Courts cannot interfere with the
Probable cause, for purposes of filing a criminal information 78 or dismissing the criminal complaint, 79 has been defined as such facts as are sufficient to engender a well-founded belief that a crime has been committed and that respondents are probably guilty thereof. 80 It is a reasonable ground of presumption that a matter is, or may be, well-founded on such a state of facts in the mind of the prosecutor as would lead a person of ordinary caution and prudence to believe, or entertain an honest or strong suspicion, that a thing is so. 81 Probable cause implies probability of guilt and requires more than bare suspicion but less than evidence which would justify a conviction. 82 Being based merely on opinion and reasonable belief, it does not import absolute certainty. 83 What is merely required is "probability of guilt." 84
Since the prosecution of crimes lies with the executive department of the government whose principal power and responsibility is to see that the laws of the land are faithfully executed, 85 the determination of the existence of probable cause lies within the discretion of the prosecuting officers after they have conducted a preliminary investigation upon complaint of an offended party. 86 To determine the existence of probable cause, there is a need to conduct preliminary investigation. A preliminary investigation constitutes a realistic judicial appraisal of the merits of a case. 87 At a preliminary investigation, the investigating prosecutor or the Secretary. of Justice only determines whether the act or omission complained of constitutes the offense charged. 88
In Crespo v. Mogul, 89 the Court declared:
It is a cardinal principle that all criminal actions either commenced by complaint or by information shall be prosecuted under the direction and control of the fiscal. The institution of a criminal action depends upon the sound discretion of the fiscal. He may or may not file the complaint or information, follow or not follow that presented by the offended party, according to whether the evidence in his opinion, is sufficient or not to establish the guilt of the accused beyond reasonable doubt. The reason for placing the criminal prosecution under the direction and control of the fiscal is to prevent malicious or unfounded prosecution by private persons. It cannot be controlled by the complainant. Prosecuting officers under the power vested in them by law, not only have the authority but also the duty of prosecuting persons who, according to the evidence received from the complainant, are shown to be guilty of a crime committed within the jurisdiction of their office. They have equally the legal duty not to prosecute when after an investigation they become convinced that the evidence adduced is not sufficient to establish a primafacie case.
In Elma v. Jacobi, 90 the Court further ratiocinated:
The necessary component of the Executive's power to faithfully execute the laws of the land is the State's self-preserving power to prosecute violators of its penal laws. This responsibility is primarily lodged with the DOJ, as the principal law agency of the government. The prosecutor has the discretionary authority to determine whether facts and circumstances exist meriting reasonable belief that a person has committed a crime. The question of whether or not to dismiss a criminal complaint is necessarily dependent on the sound discretion of the investigating prosecutor and, ultimately, of the Secretary (or Undersecretary acting for the Secretary) of Justice. Who to charge with what crime or none at all is basically the prosecutor's call.
Accordingly, the Court has consistently adopted the policy of non-interference in the conduct of preliminary investigations, and to leave the investigating prosecutor sufficient latitude of discretion in the determination of what constitutes sufficient evidence to establish probable cause. Courts cannot order the prosecution of one against whom the prosecutor has not found a prima facie case; as a rule, courts, too, cannot substitute their own judgment for that of the Executive.

WRITTEN EXERCISE :: In one to three sentences, explain why the excerpt on probable cause says criminal prosecution is placed under the direction and control of the fiscal. The listing has no connection to the excerpt on probable cause.

INFORMATION SUPPLIED ::
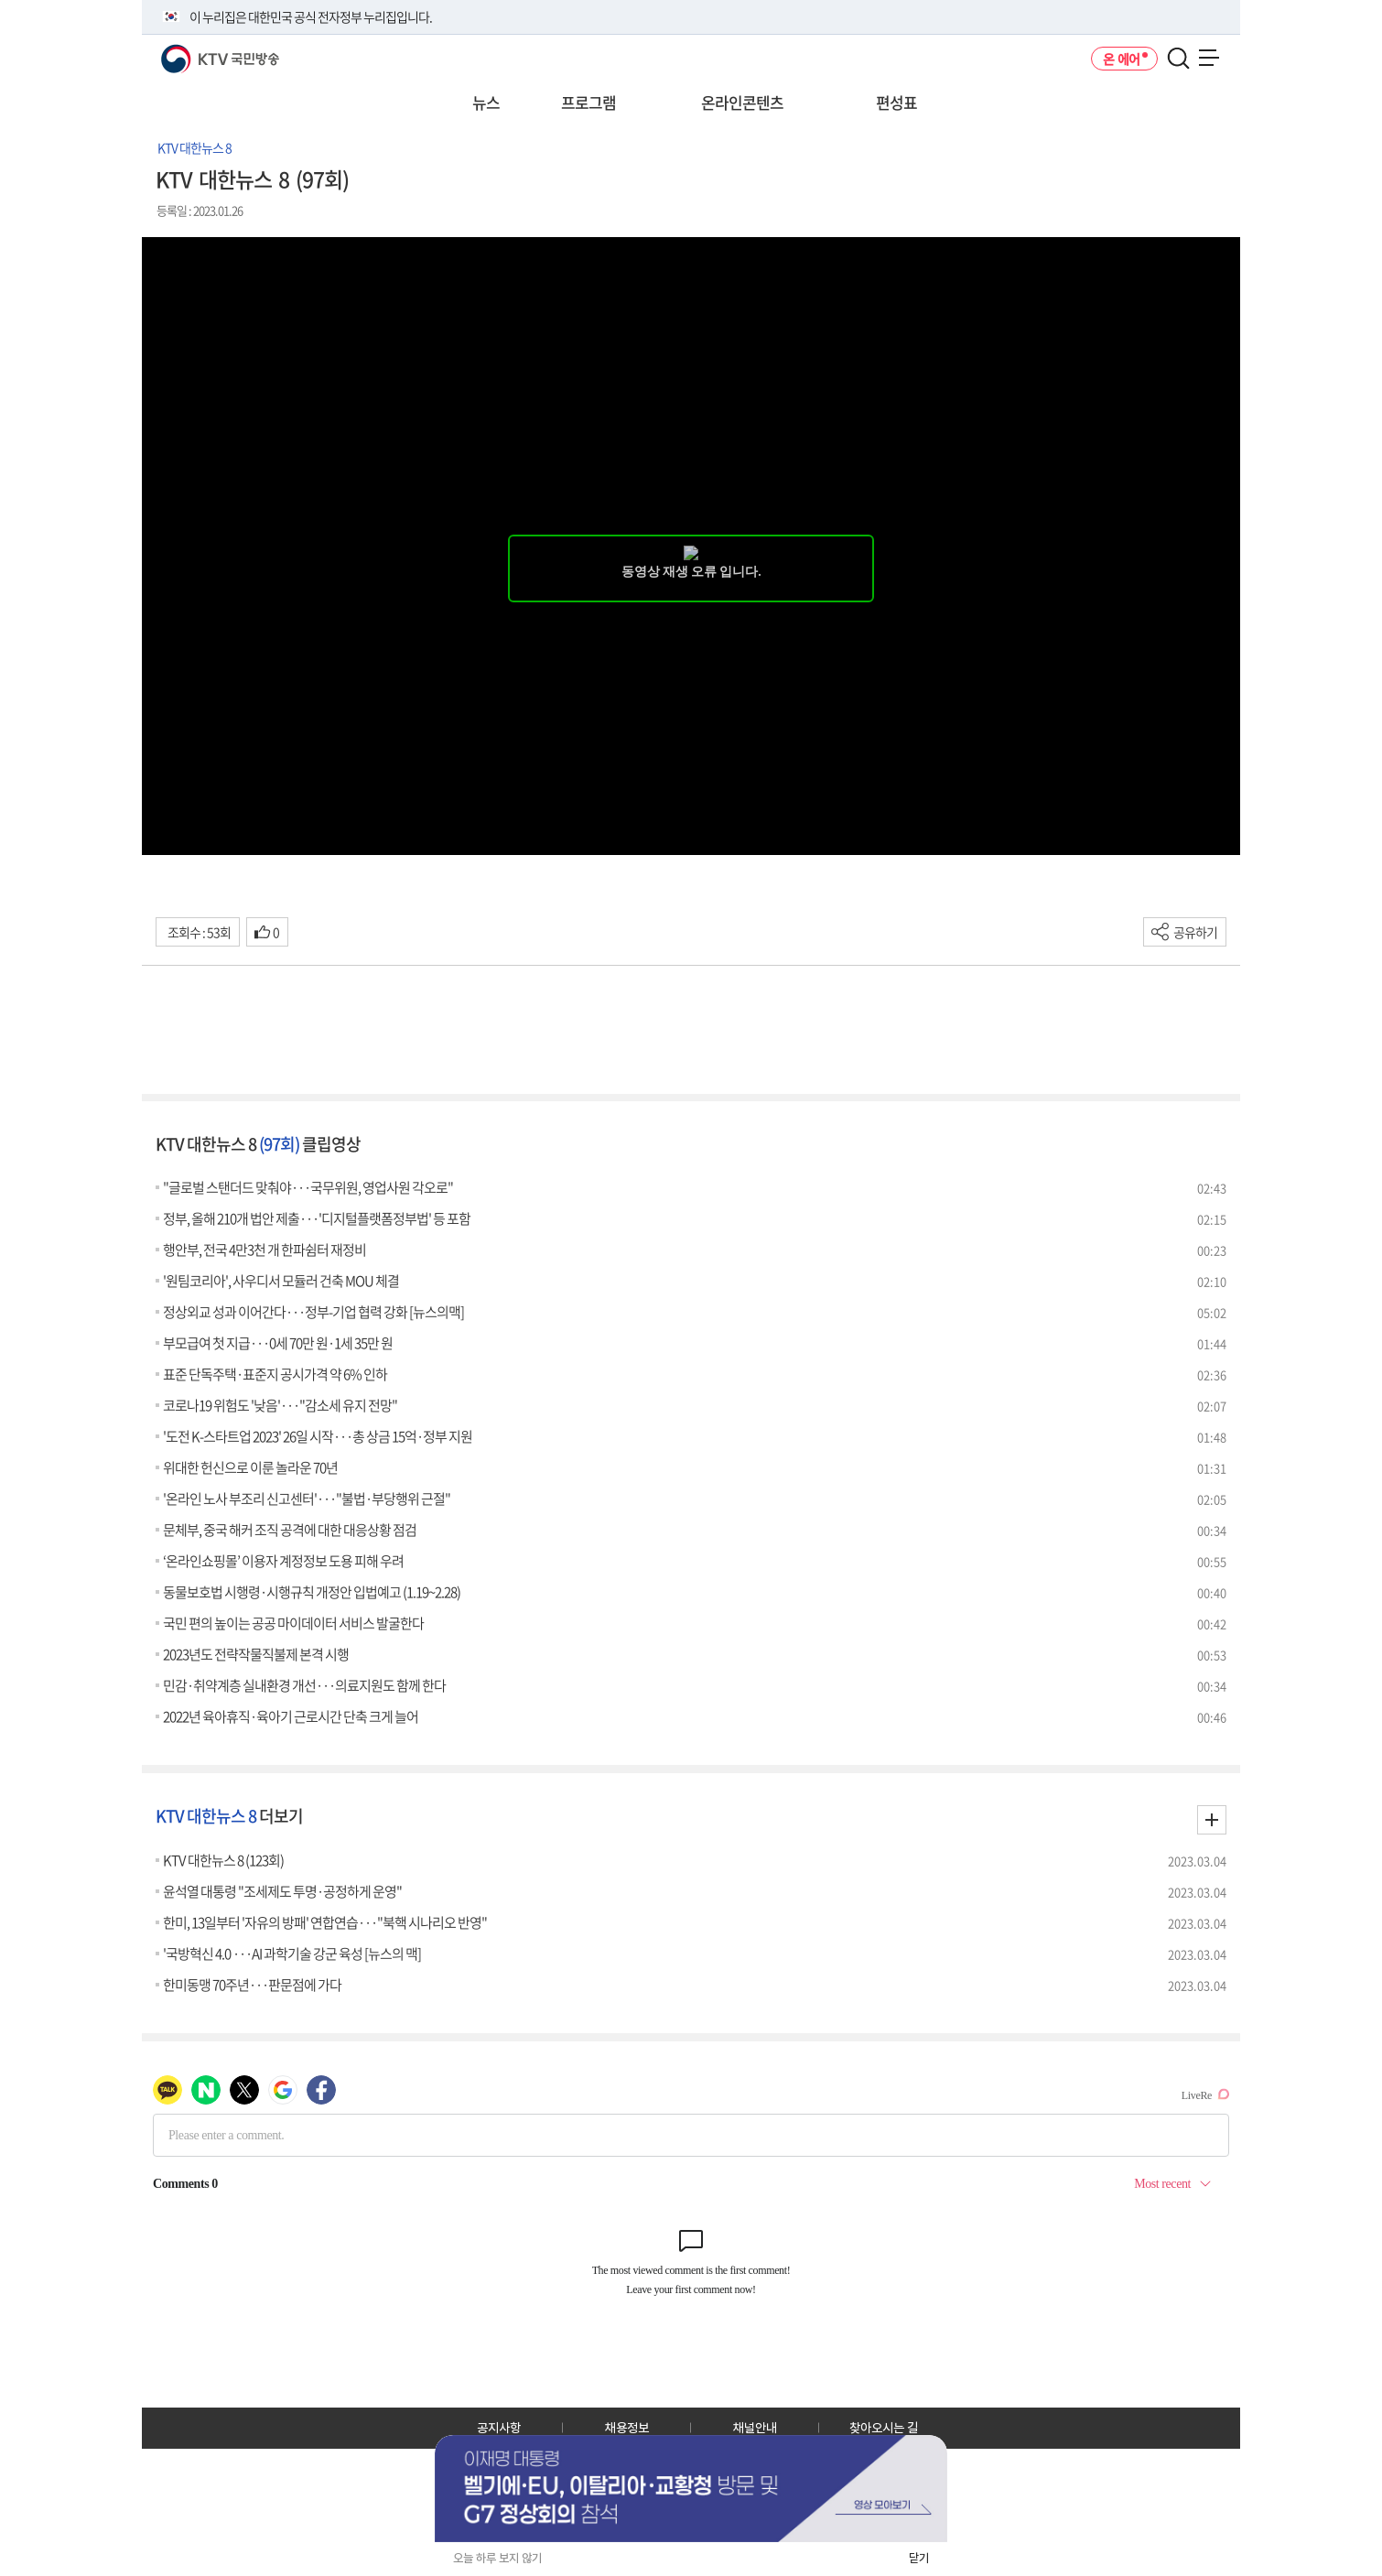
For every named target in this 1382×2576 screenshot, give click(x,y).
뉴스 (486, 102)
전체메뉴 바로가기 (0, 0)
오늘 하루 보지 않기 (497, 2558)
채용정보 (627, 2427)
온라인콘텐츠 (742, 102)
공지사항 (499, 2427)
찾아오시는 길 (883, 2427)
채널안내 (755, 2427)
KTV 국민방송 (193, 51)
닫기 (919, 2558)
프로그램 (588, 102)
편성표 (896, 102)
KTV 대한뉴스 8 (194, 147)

==

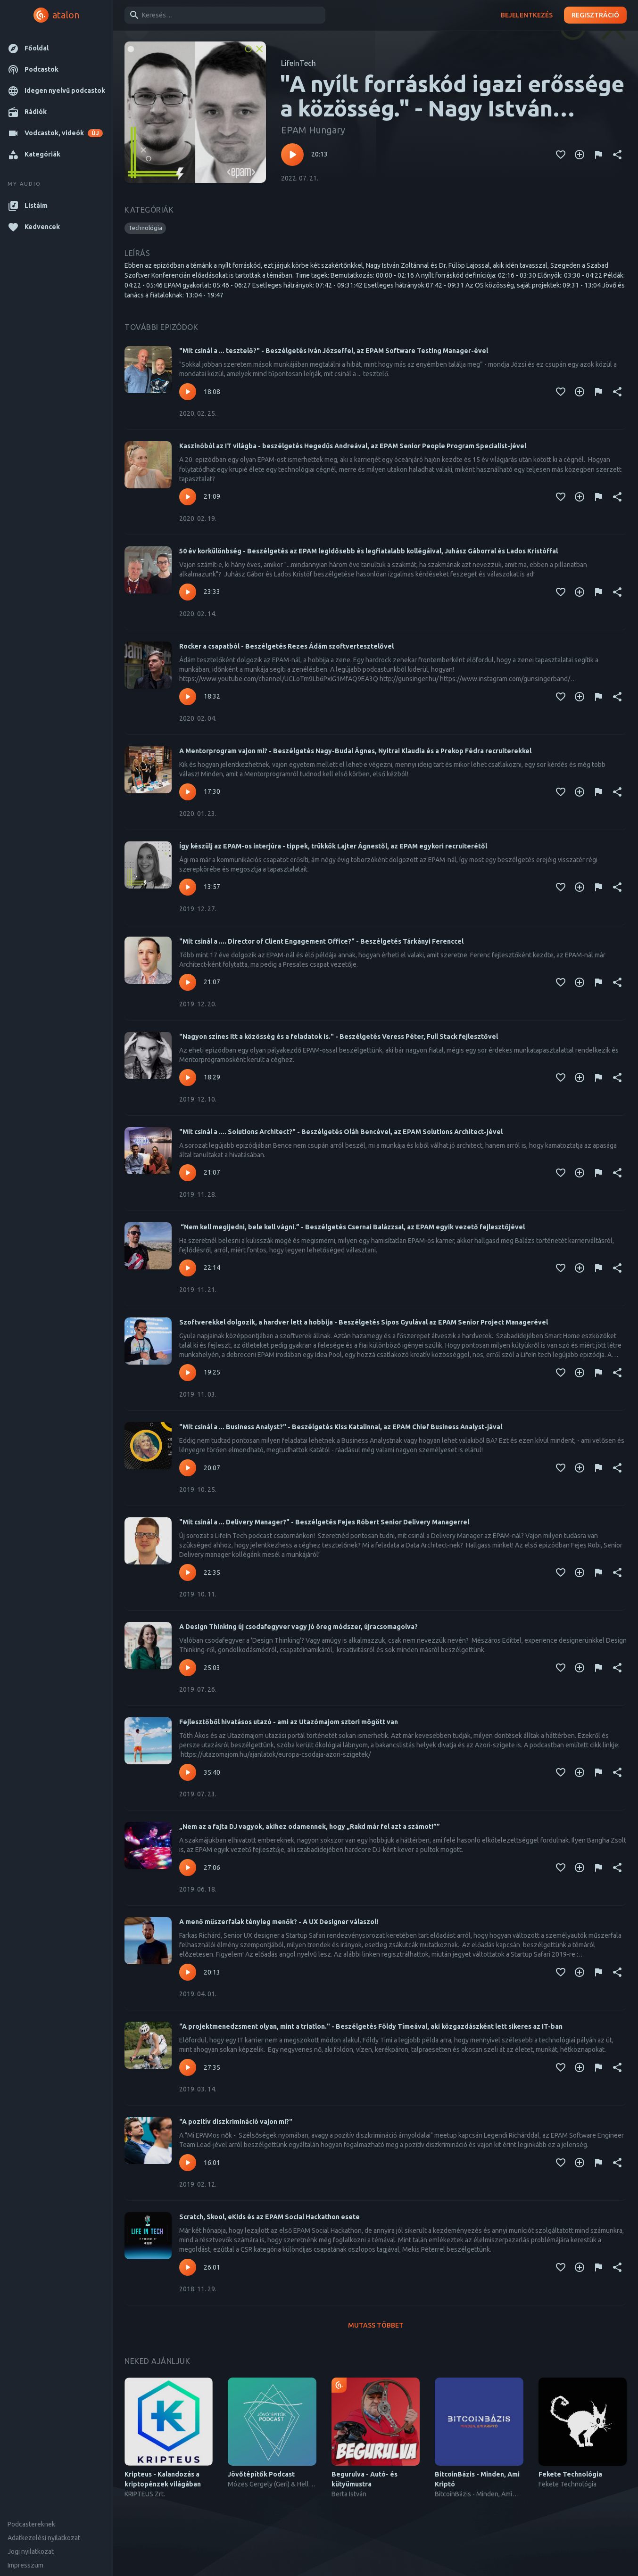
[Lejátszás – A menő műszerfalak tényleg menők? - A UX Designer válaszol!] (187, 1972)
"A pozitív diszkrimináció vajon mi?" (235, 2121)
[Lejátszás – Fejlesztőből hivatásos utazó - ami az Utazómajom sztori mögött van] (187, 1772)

WRITTEN SOLUTION :: Criminal prosecution is placed under the fiscal's direction and control to prevent malicious or unfounded prosecution by private persons. Accordingly, the prosecution cannot be controlled by the complainant.